3.1. Spatiotemporal Evolution Characteristics of Urban Resilience

3.1.1. Temporal Evolution Characteristics

The combined weighting TOPSIS method was used to assess the urban resilience of Liaoning Province from 2011 to 2022, yielding both the urban resilience values and twelve-year averages for the 14 prefecture-level cities (

Table 2. Urban resilience values in Liaoning Province.

City	2011	2012	2013	2014	2015	2016	2017	2018	2019	2020	2021	2022	Average
Shenyang	0.476	0.527	0.550	0.575	0.563	0.577	0.602	0.721	0.645	0.650	0.669	0.677	0.603
Dalian	0.453	0.490	0.524	0.535	0.509	0.522	0.530	0.530	0.555	0.555	0.616	0.633	0.540
Anshan	0.188	0.198	0.207	0.219	0.215	0.238	0.218	0.241	0.245	0.255	0.268	0.283	0.231
Fushun	0.123	0.140	0.146	0.173	0.166	0.157	0.161	0.164	0.173	0.189	0.190	0.195	0.165
Benxi	0.130	0.140	0.163	0.162	0.161	0.167	0.176	0.176	0.169	0.181	0.190	0.197	0.168
Dandong	0.156	0.162	0.151	0.161	0.156	0.183	0.227	0.190	0.209	0.205	0.220	0.230	0.188
Jinzhou	0.124	0.133	0.141	0.151	0.159	0.183	0.213	0.210	0.260	0.236	0.241	0.252	0.192
Yingkou	0.153	0.170	0.176	0.172	0.179	0.195	0.235	0.215	0.219	0.230	0.236	0.254	0.254
Fuxin	0.110	0.122	0.119	0.112	0.131	0.176	0.209	0.175	0.183	0.187	0.191	0.200	0.160
Liaoyang	0.119	0.132	0.140	0.156	0.161	0.186	0.180	0.192	0.196	0.198	0.213	0.228	0.175
Panjin	0.142	0.161	0.178	0.181	0.183	0.177	0.208	0.216	0.224	0.222	0.235	0.244	0.198
Tieling	0.135	0.132	0.108	0.114	0.128	0.143	0.220	0.156	0.172	0.182	0.180	0.194	0.156
Chaoyang	0.100	0.130	0.131	0.141	0.164	0.183	0.221	0.193	0.193	0.201	0.210	0.226	0.174
Huludao	0.134	0.139	0.141	0.150	0.153	0.171	0.168	0.157	0.176	0.188	0.200	0.213	0.166
Average	0.182	0.198	0.205	0.215	0.216	0.233	0.255	0.254	0.259	0.263	0.276	0.288	0.237

). Overall, urban resilience in Liaoning Province demonstrates a fluctuating and upward trend from 2011 to 2022, with a consistent increase from 2011 to 2017 and a slight decline in 2018, followed by a steady rise from 2019 to 2022, reaching its peak in 2022. The resilience level increased from 0.182 in 2011 to 0.288 in 2022, reflecting an increase of 58.242%, with an average resilience level of 0.237. Trends in the level of urban resilience vary across prefecture-level cities, but all exhibit fluctuating upward trends. The highest mean resilience value is observed in Shenyang, 0.603, while the lowest is in Tieling, 0.156, indicating the nonequilibrium of urban resilience levels and the significant differences between individual cities. Among them, the mean resilience values of three prefecture-level cities—Shenyang (0.603), Dalian (0.540), and Yingkou (0.254)—were significantly higher than the provincial average. Chaoyang, Jinzhou, and Liaoyang experienced the largest increases in resilience levels, with increases of 125.016%, 103.806%, and 91.530%, respectively, while Dalian had the smallest increase at 39.588%. Notably, since 2018, the resilience levels of Jinzhou and Panjin have remained consistently higher than that of Dandong, a trend that became particularly evident during the COVID-19 pandemic.

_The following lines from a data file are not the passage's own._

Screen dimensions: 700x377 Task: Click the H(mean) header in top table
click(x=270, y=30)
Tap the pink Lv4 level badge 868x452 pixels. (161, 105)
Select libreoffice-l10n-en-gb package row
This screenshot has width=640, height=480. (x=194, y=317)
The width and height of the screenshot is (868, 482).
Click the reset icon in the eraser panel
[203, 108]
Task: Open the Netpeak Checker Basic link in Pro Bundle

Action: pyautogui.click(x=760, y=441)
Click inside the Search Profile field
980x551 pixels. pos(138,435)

One possible reason is that Panjin’s economy is dominated by petroleum refining, an industry characterized by low labor intensity and high continuity in production, which demonstrated distinct advantages during the pandemic. The regional logistics hub development policy in Jinzhou was effectively translated into supply assurance capacity during the pandemic. In contrast, Dandong, which relies heavily on border trade and tourism, was more significantly affected by lockdown measures, resulting in slower resilience growth.

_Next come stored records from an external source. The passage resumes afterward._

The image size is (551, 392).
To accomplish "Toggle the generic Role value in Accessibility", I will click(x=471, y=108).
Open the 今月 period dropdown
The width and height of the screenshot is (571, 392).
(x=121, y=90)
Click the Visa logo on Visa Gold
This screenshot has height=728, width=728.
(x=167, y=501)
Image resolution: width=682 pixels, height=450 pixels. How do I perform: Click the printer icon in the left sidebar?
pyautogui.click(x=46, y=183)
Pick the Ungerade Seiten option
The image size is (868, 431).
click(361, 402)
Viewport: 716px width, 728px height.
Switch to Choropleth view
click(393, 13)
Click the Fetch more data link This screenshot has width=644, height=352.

To further examine the time-series dynamic evolution of urban resilience from 2011 to 2022, kernel density estimation and box-and-whisker plots were employed to compare the urban resilience values of Liaoning Province in 2011, 2015, 2019, and 2022, and to analyze the trend of their time-series evolution (Figure 2). As shown in the kernel density curve (Figure 2a) and box-and-whisker plot (Figure 2b), the following observations can be made: In terms of the position of the primary peak, kernel density curve consistently shifts rightward, and the median line in the box plot gradually moves toward the upper right, indicating a general upward trend in urban resilience in Liaoning Province, with significant improvements in resilience levels over the study period. In terms of distribution pattern, the main peak of the kernel density curve exhibits an N-shaped pattern, showing “rising-declining-rising” changes, with the width of the primary peak exhibiting a “narrowing-widening” trend. Compared to 2011, the height of the primary peak in 2022 has significantly increased, while the width of the peak has not changed substantially. Additionally, the lengths of the upper and lower quartiles in the box-and-whisker plot have decreased, indicating that the disparity in urban resilience among prefecture-level cities has diminished over the study period. Regarding distribution extension and the number of peaks, a distinct rightward tailing phenomenon is observed in the kernel density curve for urban resilience in Liaoning Province, with multiple peaks appearing on the right side of the curve. The pattern of a “single main peak with right-side peaks” is particularly prominent, with a relatively large difference in height between the main peak and the side peaks. This indicates that some cities in Liaoning Province exhibit higher resilience levels than others, demonstrating a gradient effect and a degree of polarization in urban resilience across the cities.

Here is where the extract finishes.